De Sarlat, on retient que « sa grandeur est médiocre, mais sa laideur est très grande » ; « la bonne chère y est ordinaire, les truffes à bon marché, & l’huile de noix plus qu’il n’en faut pour faire des sauces ». On y remarque beaucoup de maisons religieuses et l’on y pêche beaucoup de saumons à deux lieues de la ville. Cadouin est évoqué pour ses « belles reliques » et son suaire. D’autres lieux ne sont que cités, en particulier aux abords de la Dordogne, mais Bergerac se distingue comme « une des plus agréables villes du Royaume […] où l’on se divertit le mieux, soit pour faire bonne chère, ou pour avoir des personnes bien faites pour s’entretenir, pour jouer, & pour se promener ; qui est riche & marchande & où l’abondance règne avec le plaisir ». En réalité, déjà au XVIIe siècle, ce sont les bourgs et bastides édifiés tout au long du fleuve qui semblent mériter le détour des voyageurs.
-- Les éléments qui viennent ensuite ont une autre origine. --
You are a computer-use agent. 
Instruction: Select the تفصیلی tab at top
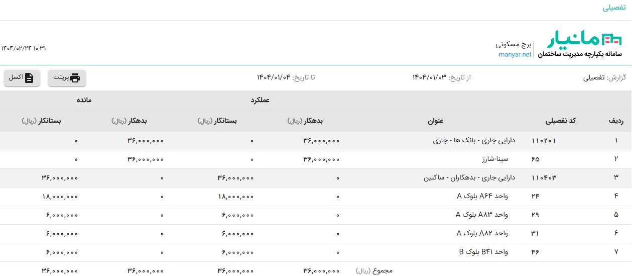click(613, 9)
Ils seront séduits par cette formule commerciale avant l’heure de l’auteur des Délices de la France : « Tout le pays qui est sur la rivière de Dordogne est une petite Égypte ».

Chantal Tanet

L’orthographe de tous les passages cités a été modernisée.

Notes

  1. Guide a d’abord été un nom féminin.
  2. SHAP1018128.
  3. « qui envoie des vapeurs à la tête ».
  4. Désignation ancienne de la grotte de Rouffignac, déjà décrite à peu près dans ces termes au XVIe siècle par François de Belleforest dans La Cosmographie universelle de tout le monde (1575).